What the exercise asks: Please print the entries exactly, omitting each image.

◇ ◇ ◇ ◇ ◇

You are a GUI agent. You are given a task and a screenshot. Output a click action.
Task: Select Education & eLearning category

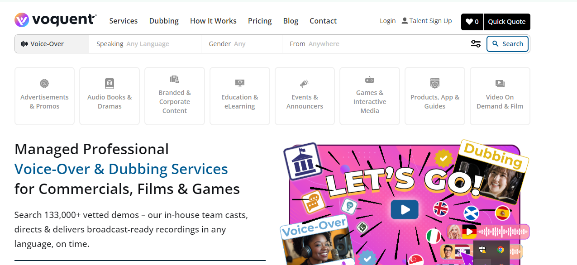(240, 96)
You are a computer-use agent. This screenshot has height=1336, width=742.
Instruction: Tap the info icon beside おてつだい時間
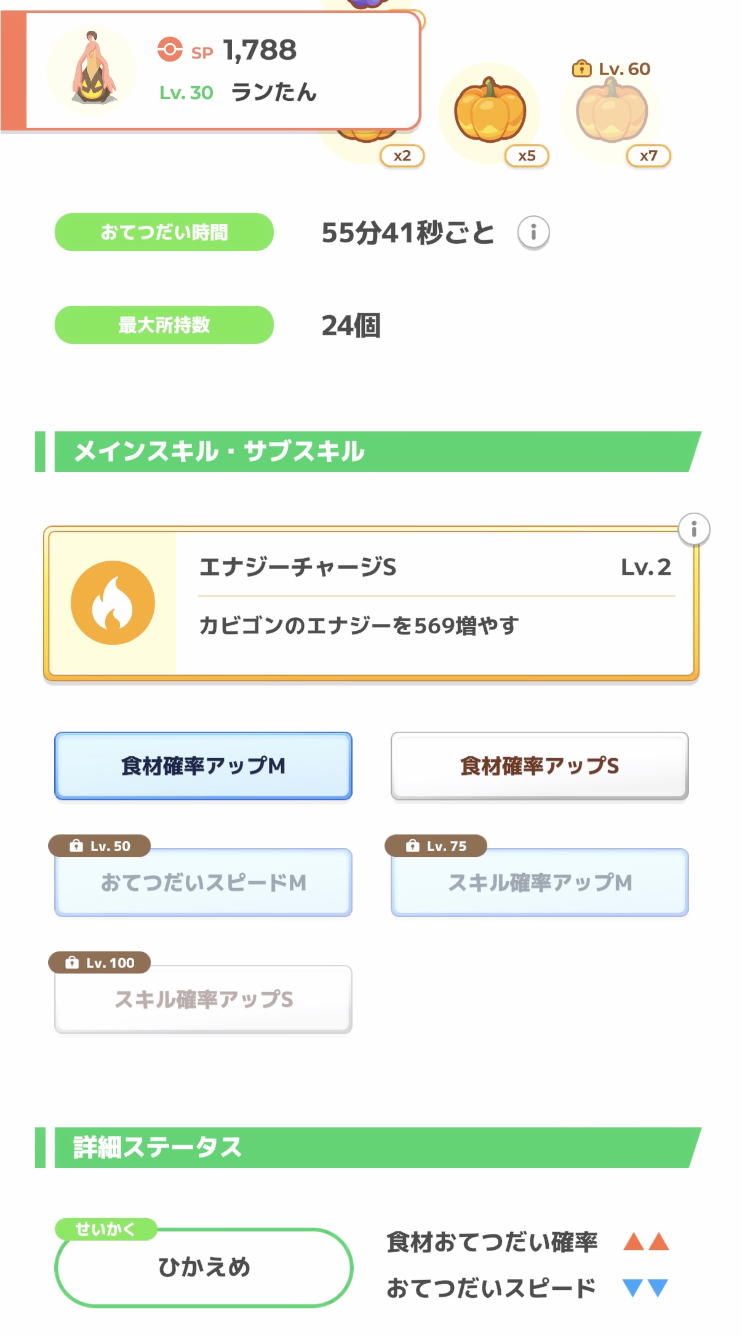[533, 233]
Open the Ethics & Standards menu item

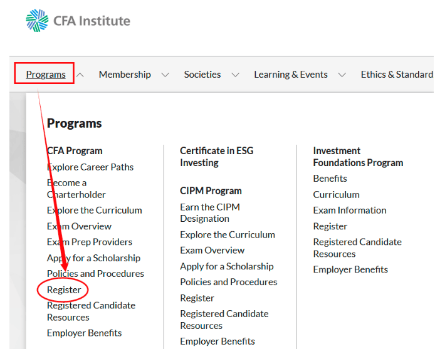397,75
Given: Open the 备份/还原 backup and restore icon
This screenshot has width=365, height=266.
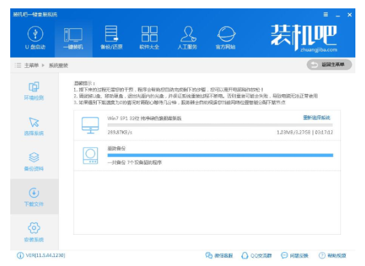Looking at the screenshot, I should [x=111, y=37].
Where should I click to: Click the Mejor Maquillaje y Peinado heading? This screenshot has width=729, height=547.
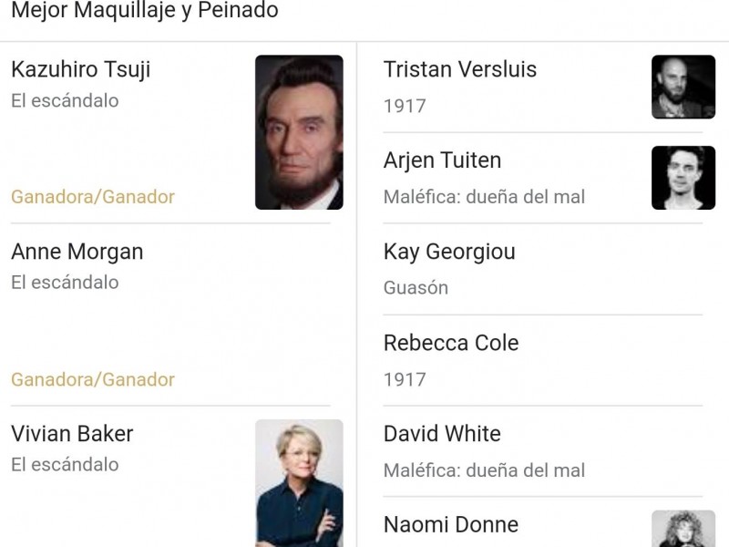pos(145,11)
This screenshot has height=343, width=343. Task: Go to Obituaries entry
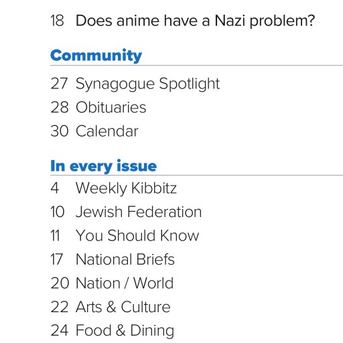tap(111, 107)
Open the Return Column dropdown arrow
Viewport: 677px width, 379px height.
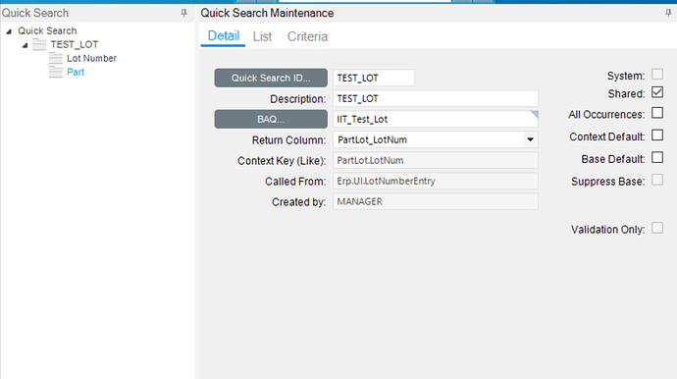coord(530,139)
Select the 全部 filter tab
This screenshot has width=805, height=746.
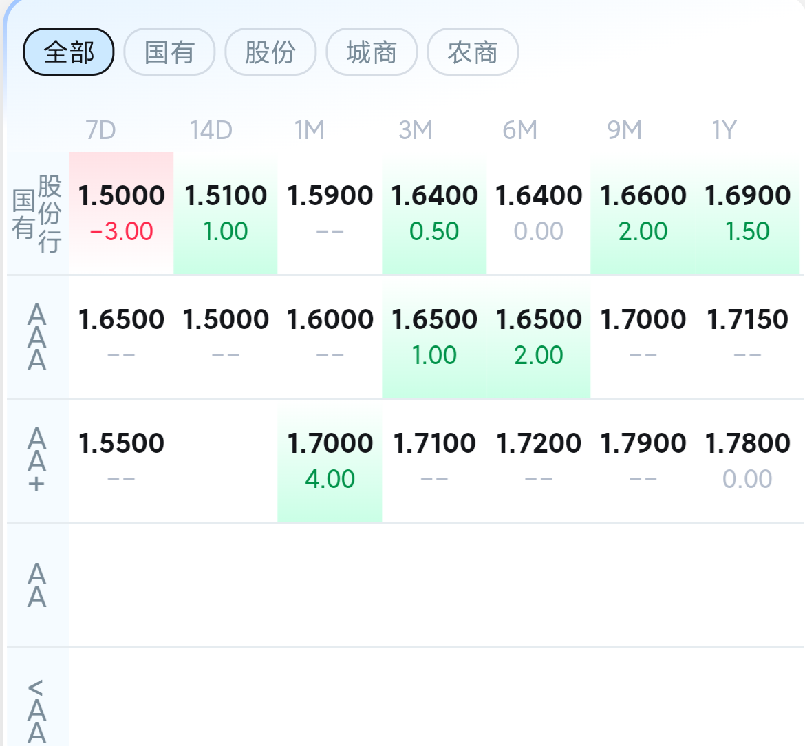click(69, 52)
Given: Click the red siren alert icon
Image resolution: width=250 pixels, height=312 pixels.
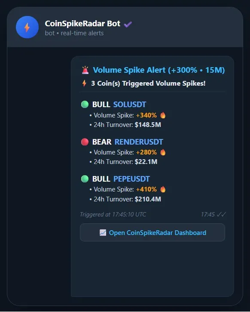Looking at the screenshot, I should (x=85, y=70).
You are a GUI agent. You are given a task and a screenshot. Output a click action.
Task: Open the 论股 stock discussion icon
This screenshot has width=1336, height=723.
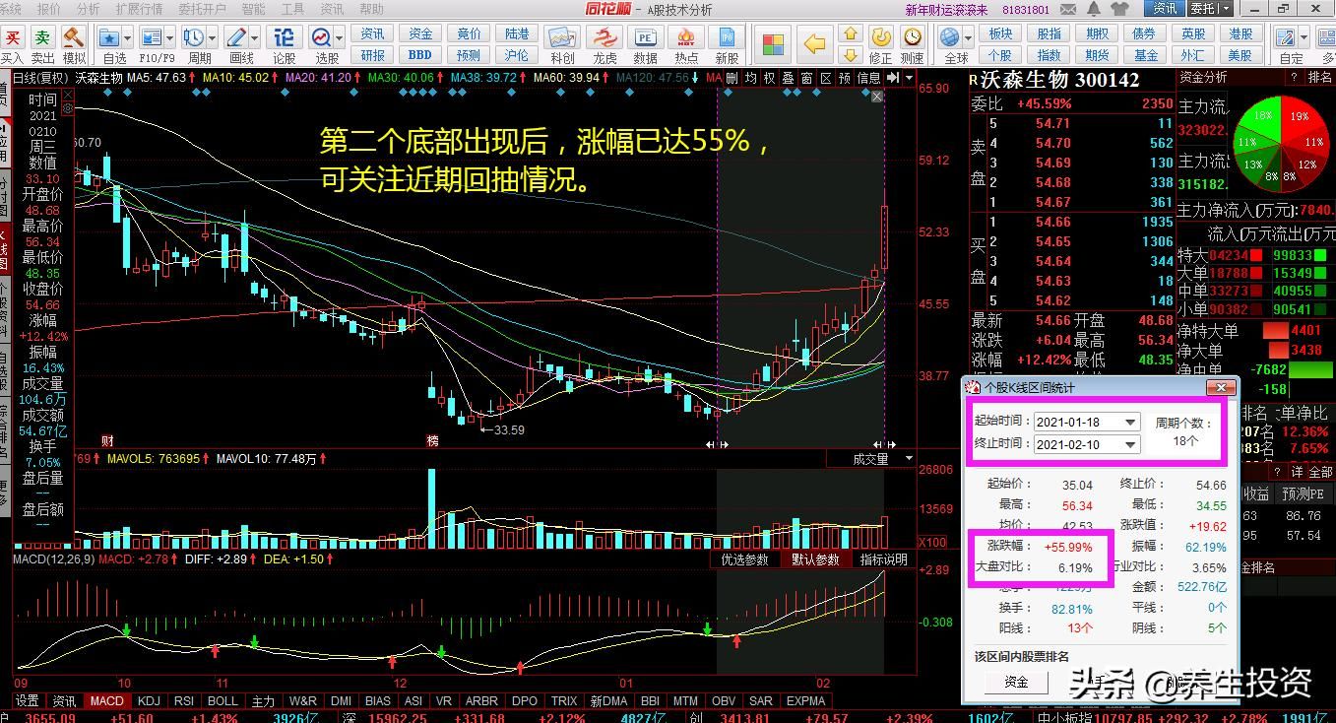(x=284, y=44)
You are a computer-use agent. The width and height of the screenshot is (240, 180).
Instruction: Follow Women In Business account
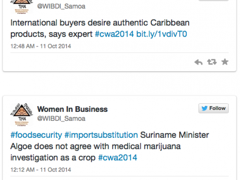pyautogui.click(x=214, y=108)
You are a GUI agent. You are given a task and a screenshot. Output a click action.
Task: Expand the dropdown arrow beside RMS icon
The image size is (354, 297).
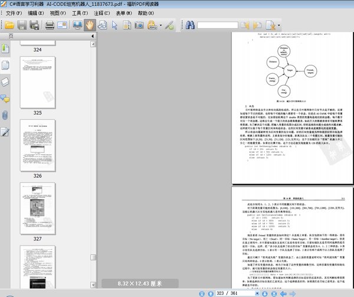(x=161, y=25)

◇ ◇ ◇ ◇ ◇

Result of the exercise:
You are a GUI agent. You are given a task and a screenshot. Output a click action.
Task: Select Education & eLearning category

(240, 96)
You are a computer-use agent. This screenshot has height=1336, width=742.
Instruction: Tap the info icon beside おてつだい時間
[533, 233]
Open the Ethics & Standards menu item

397,75
Given: Open the 备份/还原 backup and restore icon
This screenshot has width=365, height=266.
Looking at the screenshot, I should [x=111, y=37].
Where should I click to: Click the Mejor Maquillaje y Peinado heading? This screenshot has width=729, height=547.
pos(145,11)
This screenshot has height=343, width=343. Task: Go to Obituaries entry
tap(111, 107)
Open the Return Column dropdown arrow
Viewport: 677px width, 379px height.
coord(530,139)
Select the 全部 filter tab
This screenshot has width=805, height=746.
click(69, 52)
Given: Click the red siren alert icon
Image resolution: width=250 pixels, height=312 pixels.
Looking at the screenshot, I should (x=85, y=70).
You are a GUI agent. You are given a task and a screenshot. Output a click action.
Task: Open the 论股 stock discussion icon
This screenshot has width=1336, height=723.
(x=284, y=44)
You are a computer-use agent. The width and height of the screenshot is (240, 180).
Instruction: Follow Women In Business account
pyautogui.click(x=214, y=108)
You are a GUI agent. You are given a task and a screenshot. Output a click action.
Task: Expand the dropdown arrow beside RMS icon
The image size is (354, 297).
(x=161, y=25)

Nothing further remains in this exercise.